TASK TO COMPLETE >> Across the data below, state how many lines hold "Given", and reply with nothing but that number.

*** Block opens ***

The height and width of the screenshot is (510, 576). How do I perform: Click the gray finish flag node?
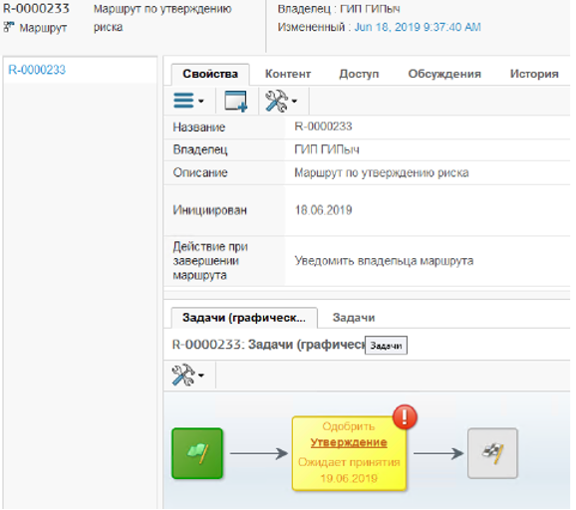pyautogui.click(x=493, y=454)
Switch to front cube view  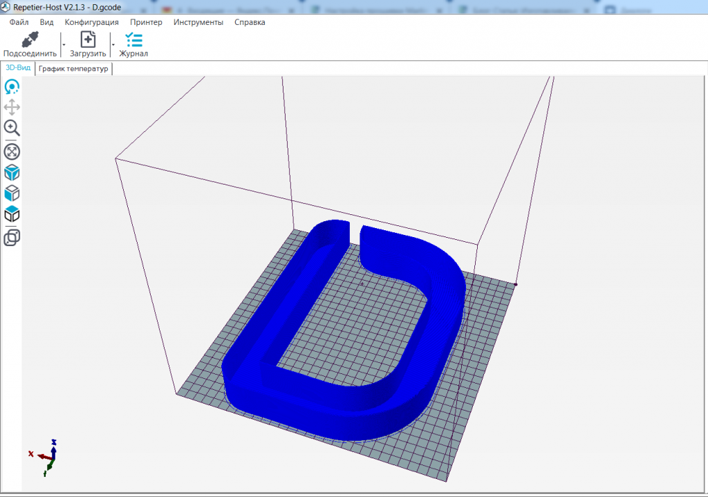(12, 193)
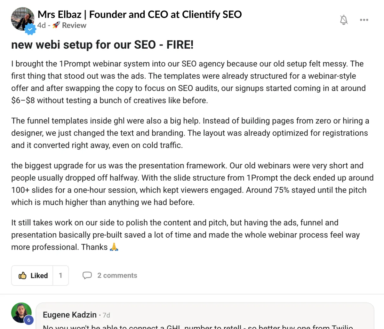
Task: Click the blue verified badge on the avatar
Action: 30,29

*** Block closes ***
*** Block opens ***

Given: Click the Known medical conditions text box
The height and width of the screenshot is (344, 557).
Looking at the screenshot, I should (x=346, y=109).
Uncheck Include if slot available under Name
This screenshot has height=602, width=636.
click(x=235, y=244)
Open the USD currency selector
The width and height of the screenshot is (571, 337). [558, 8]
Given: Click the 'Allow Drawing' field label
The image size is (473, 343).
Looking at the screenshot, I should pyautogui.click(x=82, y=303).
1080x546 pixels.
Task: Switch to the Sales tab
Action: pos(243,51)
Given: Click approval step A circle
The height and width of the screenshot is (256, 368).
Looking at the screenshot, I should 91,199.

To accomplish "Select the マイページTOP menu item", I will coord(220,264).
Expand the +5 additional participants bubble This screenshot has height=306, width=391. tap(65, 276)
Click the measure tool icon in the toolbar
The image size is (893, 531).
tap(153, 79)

*** Block closes ***
*** Block opens ***

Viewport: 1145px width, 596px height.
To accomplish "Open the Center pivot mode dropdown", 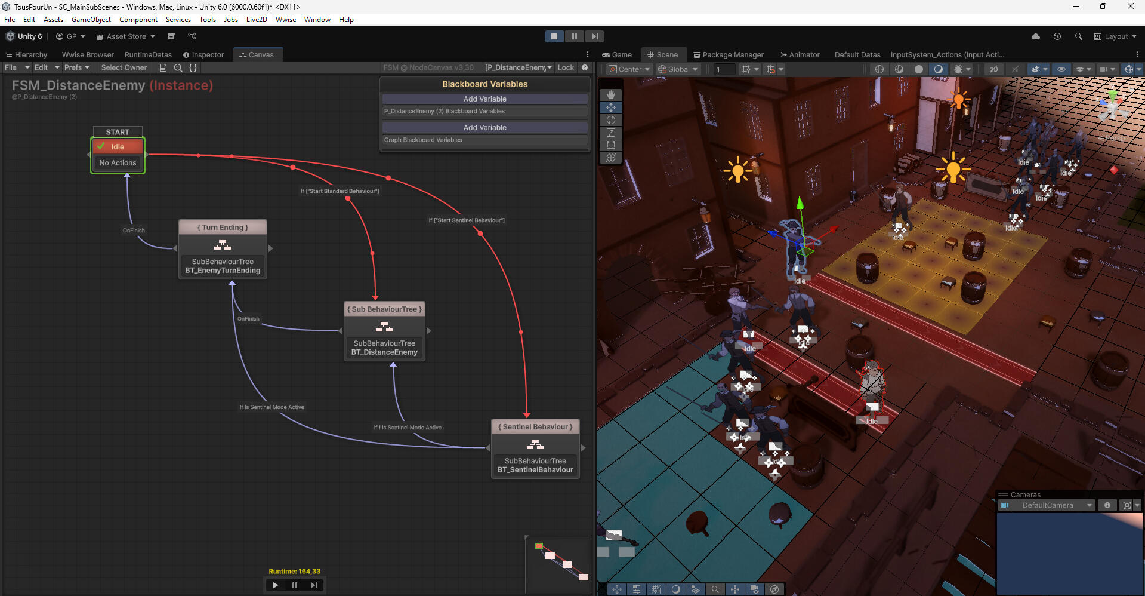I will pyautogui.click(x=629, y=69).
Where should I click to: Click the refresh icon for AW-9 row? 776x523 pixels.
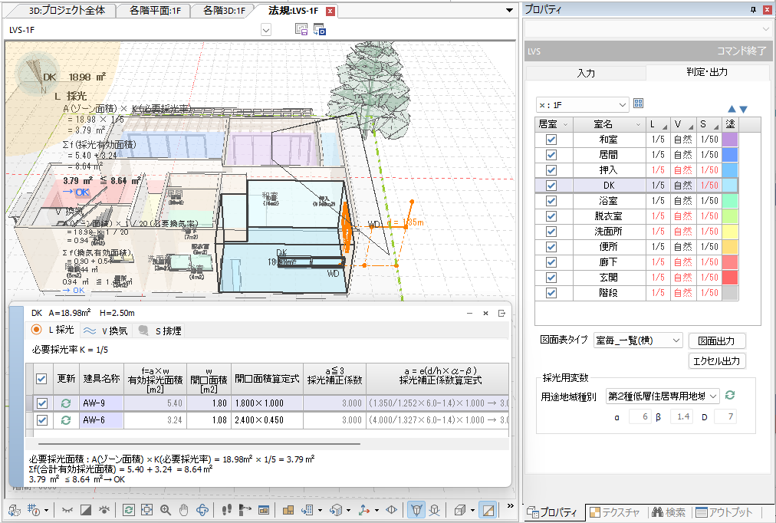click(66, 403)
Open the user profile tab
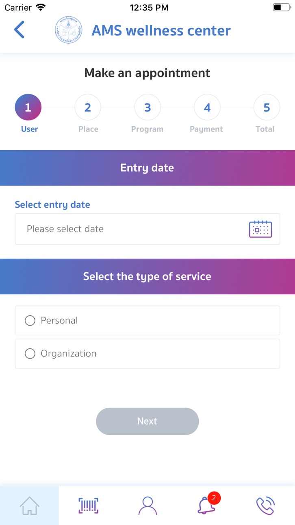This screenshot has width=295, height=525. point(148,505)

*** Block closes ***

TASK RESPONSE >> 3